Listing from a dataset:
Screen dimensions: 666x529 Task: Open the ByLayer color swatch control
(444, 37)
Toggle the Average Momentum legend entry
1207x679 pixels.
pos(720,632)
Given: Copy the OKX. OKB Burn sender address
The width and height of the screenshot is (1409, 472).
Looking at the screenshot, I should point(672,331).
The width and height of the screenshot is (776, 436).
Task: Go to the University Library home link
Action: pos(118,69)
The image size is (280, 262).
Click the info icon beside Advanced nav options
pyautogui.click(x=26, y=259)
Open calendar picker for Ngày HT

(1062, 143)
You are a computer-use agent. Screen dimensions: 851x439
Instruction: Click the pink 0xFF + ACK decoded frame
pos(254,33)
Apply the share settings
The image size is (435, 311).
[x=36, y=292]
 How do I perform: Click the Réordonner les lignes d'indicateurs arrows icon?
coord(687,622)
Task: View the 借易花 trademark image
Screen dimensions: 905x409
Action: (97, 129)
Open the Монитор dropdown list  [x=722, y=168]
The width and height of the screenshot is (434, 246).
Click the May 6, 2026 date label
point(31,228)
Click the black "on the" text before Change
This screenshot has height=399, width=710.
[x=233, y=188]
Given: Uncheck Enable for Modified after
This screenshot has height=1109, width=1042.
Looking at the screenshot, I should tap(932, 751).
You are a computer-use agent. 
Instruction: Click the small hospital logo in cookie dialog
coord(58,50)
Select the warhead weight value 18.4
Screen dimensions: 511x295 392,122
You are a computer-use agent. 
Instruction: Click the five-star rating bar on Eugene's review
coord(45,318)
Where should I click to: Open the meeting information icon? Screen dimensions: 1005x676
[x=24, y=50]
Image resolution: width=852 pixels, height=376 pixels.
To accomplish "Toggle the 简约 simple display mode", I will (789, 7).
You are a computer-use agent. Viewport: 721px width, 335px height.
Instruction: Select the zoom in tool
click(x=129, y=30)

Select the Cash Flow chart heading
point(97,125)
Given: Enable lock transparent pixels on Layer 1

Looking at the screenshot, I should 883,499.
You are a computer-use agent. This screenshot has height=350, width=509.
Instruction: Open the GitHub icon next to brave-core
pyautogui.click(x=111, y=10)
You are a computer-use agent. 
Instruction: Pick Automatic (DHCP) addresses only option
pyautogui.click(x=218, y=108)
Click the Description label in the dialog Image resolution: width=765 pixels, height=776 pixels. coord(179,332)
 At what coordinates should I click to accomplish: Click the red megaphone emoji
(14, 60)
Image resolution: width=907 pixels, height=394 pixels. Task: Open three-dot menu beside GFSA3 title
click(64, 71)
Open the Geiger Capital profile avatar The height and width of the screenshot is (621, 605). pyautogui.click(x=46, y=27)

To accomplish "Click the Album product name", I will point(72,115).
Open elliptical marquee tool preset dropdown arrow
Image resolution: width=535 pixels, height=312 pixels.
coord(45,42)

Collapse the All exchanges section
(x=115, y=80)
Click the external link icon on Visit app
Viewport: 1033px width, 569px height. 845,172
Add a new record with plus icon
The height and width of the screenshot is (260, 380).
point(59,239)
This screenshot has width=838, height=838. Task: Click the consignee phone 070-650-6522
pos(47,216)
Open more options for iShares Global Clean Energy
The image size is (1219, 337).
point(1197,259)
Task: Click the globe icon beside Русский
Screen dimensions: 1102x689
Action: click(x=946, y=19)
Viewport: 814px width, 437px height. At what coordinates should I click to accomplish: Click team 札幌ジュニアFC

-- Given problem --
Reproduce every line of the listing above without any alteration.

-- Result for this exercise --
Screen dimensions: 666x529 Task: Open the ByLayer color swatch control
(444, 37)
Toggle the Average Momentum legend entry
1207x679 pixels.
pos(720,632)
Given: Copy the OKX. OKB Burn sender address
The width and height of the screenshot is (1409, 472).
Looking at the screenshot, I should point(672,331).
The width and height of the screenshot is (776, 436).
Task: Go to the University Library home link
Action: pos(118,69)
The image size is (280, 262).
Click the info icon beside Advanced nav options
pyautogui.click(x=26, y=259)
Open calendar picker for Ngày HT

(1062, 143)
You are a computer-use agent. Screen dimensions: 851x439
Instruction: Click the pink 0xFF + ACK decoded frame
pos(254,33)
Apply the share settings
The image size is (435, 311).
[x=36, y=292]
 How do I perform: Click the Réordonner les lignes d'indicateurs arrows icon?
coord(687,622)
Task: View the 借易花 trademark image
Screen dimensions: 905x409
Action: (97, 129)
Open the Монитор dropdown list  [x=722, y=168]
The width and height of the screenshot is (434, 246).
Click the May 6, 2026 date label
point(31,228)
Click the black "on the" text before Change
This screenshot has height=399, width=710.
[x=233, y=188]
Given: Uncheck Enable for Modified after
This screenshot has height=1109, width=1042.
Looking at the screenshot, I should tap(932, 751).
You are a computer-use agent. 
Instruction: Click the small hospital logo in cookie dialog
coord(58,50)
Select the warhead weight value 18.4
Screen dimensions: 511x295 392,122
You are a computer-use agent. 
Instruction: Click the five-star rating bar on Eugene's review
coord(45,318)
Where should I click to: Open the meeting information icon? Screen dimensions: 1005x676
[x=24, y=50]
Image resolution: width=852 pixels, height=376 pixels.
To accomplish "Toggle the 简约 simple display mode", I will (789, 7).
You are a computer-use agent. Viewport: 721px width, 335px height.
Instruction: Select the zoom in tool
click(x=129, y=30)

Select the Cash Flow chart heading
point(97,125)
Given: Enable lock transparent pixels on Layer 1

Looking at the screenshot, I should 883,499.
You are a computer-use agent. This screenshot has height=350, width=509.
Instruction: Open the GitHub icon next to brave-core
pyautogui.click(x=111, y=10)
You are a computer-use agent. 
Instruction: Pick Automatic (DHCP) addresses only option
pyautogui.click(x=218, y=108)
Click the Description label in the dialog Image resolution: width=765 pixels, height=776 pixels. coord(179,332)
 At what coordinates should I click to accomplish: Click the red megaphone emoji
(14, 60)
Image resolution: width=907 pixels, height=394 pixels. Task: Open three-dot menu beside GFSA3 title
click(64, 71)
Open the Geiger Capital profile avatar The height and width of the screenshot is (621, 605). pyautogui.click(x=46, y=27)

To accomplish "Click the Album product name", I will point(72,115).
Open elliptical marquee tool preset dropdown arrow
Image resolution: width=535 pixels, height=312 pixels.
coord(45,42)

Collapse the All exchanges section
(x=115, y=80)
Click the external link icon on Visit app
Viewport: 1033px width, 569px height. 845,172
Add a new record with plus icon
The height and width of the screenshot is (260, 380).
point(59,239)
This screenshot has width=838, height=838. Task: Click the consignee phone 070-650-6522
pos(47,216)
Open more options for iShares Global Clean Energy
The image size is (1219, 337).
point(1197,259)
Task: Click the globe icon beside Русский
Screen dimensions: 1102x689
Action: click(x=946, y=19)
Viewport: 814px width, 437px height. At what coordinates should I click to accomplish: Click team 札幌ジュニアFC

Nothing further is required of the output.